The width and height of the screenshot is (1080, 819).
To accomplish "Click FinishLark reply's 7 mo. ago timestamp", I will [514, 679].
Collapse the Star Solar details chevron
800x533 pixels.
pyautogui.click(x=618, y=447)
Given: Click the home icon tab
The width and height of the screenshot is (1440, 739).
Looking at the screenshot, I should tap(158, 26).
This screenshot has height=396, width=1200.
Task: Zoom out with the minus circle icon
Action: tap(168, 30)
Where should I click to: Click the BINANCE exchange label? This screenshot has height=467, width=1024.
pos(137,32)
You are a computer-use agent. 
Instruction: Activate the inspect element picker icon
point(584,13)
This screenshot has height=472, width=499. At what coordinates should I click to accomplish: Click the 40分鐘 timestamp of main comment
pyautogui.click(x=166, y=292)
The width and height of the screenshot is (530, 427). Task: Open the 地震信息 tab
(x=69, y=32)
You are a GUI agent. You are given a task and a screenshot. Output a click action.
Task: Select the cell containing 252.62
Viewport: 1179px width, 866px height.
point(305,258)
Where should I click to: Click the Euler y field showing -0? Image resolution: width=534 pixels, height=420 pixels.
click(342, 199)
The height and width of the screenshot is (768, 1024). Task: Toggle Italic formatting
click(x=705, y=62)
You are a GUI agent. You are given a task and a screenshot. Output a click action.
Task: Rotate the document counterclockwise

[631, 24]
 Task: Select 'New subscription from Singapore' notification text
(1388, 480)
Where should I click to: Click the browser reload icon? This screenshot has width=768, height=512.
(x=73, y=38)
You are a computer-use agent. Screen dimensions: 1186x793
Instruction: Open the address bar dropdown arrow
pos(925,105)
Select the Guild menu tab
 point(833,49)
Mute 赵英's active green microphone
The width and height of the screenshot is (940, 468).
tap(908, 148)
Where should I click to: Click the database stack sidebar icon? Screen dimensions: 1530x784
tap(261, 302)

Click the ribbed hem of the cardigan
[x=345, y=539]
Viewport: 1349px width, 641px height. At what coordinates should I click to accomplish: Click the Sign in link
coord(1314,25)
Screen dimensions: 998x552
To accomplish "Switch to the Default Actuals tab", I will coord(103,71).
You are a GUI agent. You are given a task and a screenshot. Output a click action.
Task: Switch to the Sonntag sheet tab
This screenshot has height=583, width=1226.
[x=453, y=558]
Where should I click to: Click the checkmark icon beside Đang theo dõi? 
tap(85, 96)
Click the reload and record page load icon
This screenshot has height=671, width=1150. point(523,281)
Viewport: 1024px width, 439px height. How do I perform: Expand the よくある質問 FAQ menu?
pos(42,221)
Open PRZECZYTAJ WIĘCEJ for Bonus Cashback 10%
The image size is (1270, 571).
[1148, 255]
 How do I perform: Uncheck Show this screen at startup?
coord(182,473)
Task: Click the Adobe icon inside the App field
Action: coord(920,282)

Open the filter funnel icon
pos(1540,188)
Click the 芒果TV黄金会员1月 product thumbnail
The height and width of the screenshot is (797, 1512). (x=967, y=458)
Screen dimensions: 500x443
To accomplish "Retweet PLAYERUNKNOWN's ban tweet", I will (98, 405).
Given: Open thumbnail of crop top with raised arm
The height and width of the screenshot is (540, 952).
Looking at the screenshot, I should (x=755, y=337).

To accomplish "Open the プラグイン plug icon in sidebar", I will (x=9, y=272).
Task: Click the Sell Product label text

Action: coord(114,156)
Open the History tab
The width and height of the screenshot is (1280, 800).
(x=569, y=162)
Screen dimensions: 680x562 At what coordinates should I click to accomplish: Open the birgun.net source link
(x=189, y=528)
==============================
Give back the data exactly.

## Response below
The width and height of the screenshot is (1080, 819).
To accomplish "Click FinishLark reply's 7 mo. ago timestamp", I will [514, 679].
Collapse the Star Solar details chevron
800x533 pixels.
pyautogui.click(x=618, y=447)
Given: Click the home icon tab
The width and height of the screenshot is (1440, 739).
Looking at the screenshot, I should tap(158, 26).
This screenshot has height=396, width=1200.
Task: Zoom out with the minus circle icon
Action: tap(168, 30)
Where should I click to: Click the BINANCE exchange label? This screenshot has height=467, width=1024.
pos(137,32)
You are a computer-use agent. 
Instruction: Activate the inspect element picker icon
point(584,13)
This screenshot has height=472, width=499. At what coordinates should I click to accomplish: Click the 40分鐘 timestamp of main comment
pyautogui.click(x=166, y=292)
The width and height of the screenshot is (530, 427). Task: Open the 地震信息 tab
(x=69, y=32)
You are a GUI agent. You are given a task and a screenshot. Output a click action.
Task: Select the cell containing 252.62
Viewport: 1179px width, 866px height.
point(305,258)
Where should I click to: Click the Euler y field showing -0? Image resolution: width=534 pixels, height=420 pixels.
click(342, 199)
The height and width of the screenshot is (768, 1024). Task: Toggle Italic formatting
click(x=705, y=62)
You are a GUI agent. You are given a task and a screenshot. Output a click action.
Task: Rotate the document counterclockwise

[631, 24]
 Task: Select 'New subscription from Singapore' notification text
(1388, 480)
Where should I click to: Click the browser reload icon? This screenshot has width=768, height=512.
(x=73, y=38)
You are a computer-use agent. Screen dimensions: 1186x793
Instruction: Open the address bar dropdown arrow
pos(925,105)
Select the Guild menu tab
 point(833,49)
Mute 赵英's active green microphone
The width and height of the screenshot is (940, 468).
tap(908, 148)
Where should I click to: Click the database stack sidebar icon? Screen dimensions: 1530x784
tap(261, 302)

Click the ribbed hem of the cardigan
[x=345, y=539]
Viewport: 1349px width, 641px height. At what coordinates should I click to accomplish: Click the Sign in link
coord(1314,25)
Screen dimensions: 998x552
To accomplish "Switch to the Default Actuals tab", I will coord(103,71).
You are a GUI agent. You are given a task and a screenshot. Output a click action.
Task: Switch to the Sonntag sheet tab
This screenshot has height=583, width=1226.
[x=453, y=558]
Where should I click to: Click the checkmark icon beside Đang theo dõi? 
tap(85, 96)
Click the reload and record page load icon
This screenshot has height=671, width=1150. point(523,281)
Viewport: 1024px width, 439px height. How do I perform: Expand the よくある質問 FAQ menu?
pos(42,221)
Open PRZECZYTAJ WIĘCEJ for Bonus Cashback 10%
The image size is (1270, 571).
[1148, 255]
 How do I perform: Uncheck Show this screen at startup?
coord(182,473)
Task: Click the Adobe icon inside the App field
Action: coord(920,282)

Open the filter funnel icon
pos(1540,188)
Click the 芒果TV黄金会员1月 product thumbnail
The height and width of the screenshot is (797, 1512). (x=967, y=458)
Screen dimensions: 500x443
To accomplish "Retweet PLAYERUNKNOWN's ban tweet", I will (98, 405).
Given: Open thumbnail of crop top with raised arm
The height and width of the screenshot is (540, 952).
Looking at the screenshot, I should (x=755, y=337).

To accomplish "Open the プラグイン plug icon in sidebar", I will (x=9, y=272).
Task: Click the Sell Product label text

Action: coord(114,156)
Open the History tab
The width and height of the screenshot is (1280, 800).
(x=569, y=162)
Screen dimensions: 680x562 At what coordinates should I click to accomplish: Open the birgun.net source link
(x=189, y=528)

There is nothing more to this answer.